**Data records:**
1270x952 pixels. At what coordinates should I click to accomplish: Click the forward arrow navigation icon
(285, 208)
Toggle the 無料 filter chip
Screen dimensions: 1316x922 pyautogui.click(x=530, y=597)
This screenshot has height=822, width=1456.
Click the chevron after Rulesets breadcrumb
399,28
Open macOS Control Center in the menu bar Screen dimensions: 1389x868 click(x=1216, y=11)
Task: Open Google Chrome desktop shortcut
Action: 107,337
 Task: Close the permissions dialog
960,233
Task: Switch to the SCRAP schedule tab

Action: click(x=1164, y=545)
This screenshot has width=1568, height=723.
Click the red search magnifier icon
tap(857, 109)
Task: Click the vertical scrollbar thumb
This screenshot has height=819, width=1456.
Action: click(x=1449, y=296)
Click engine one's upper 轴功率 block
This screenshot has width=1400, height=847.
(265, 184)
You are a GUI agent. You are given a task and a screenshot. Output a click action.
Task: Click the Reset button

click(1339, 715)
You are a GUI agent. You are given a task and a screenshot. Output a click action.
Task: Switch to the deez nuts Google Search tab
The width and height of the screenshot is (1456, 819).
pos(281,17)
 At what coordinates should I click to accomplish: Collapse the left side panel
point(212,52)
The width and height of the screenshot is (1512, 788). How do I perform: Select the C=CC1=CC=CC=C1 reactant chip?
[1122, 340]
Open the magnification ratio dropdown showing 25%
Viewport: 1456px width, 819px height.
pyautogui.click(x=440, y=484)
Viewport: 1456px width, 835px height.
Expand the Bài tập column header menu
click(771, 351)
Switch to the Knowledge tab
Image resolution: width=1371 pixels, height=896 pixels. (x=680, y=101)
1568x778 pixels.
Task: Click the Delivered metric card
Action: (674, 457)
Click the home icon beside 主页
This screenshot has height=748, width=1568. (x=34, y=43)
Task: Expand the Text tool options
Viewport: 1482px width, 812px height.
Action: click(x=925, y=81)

**What to produce:** What you give back must match the material exactly, beginning with its first line and ending with the line holding "This screenshot has height=822, width=1456.".

**Exercise solution:**
1270x952 pixels. At what coordinates should I click to accomplish: Click the forward arrow navigation icon
(285, 208)
Toggle the 無料 filter chip
Screen dimensions: 1316x922 pyautogui.click(x=530, y=597)
This screenshot has height=822, width=1456.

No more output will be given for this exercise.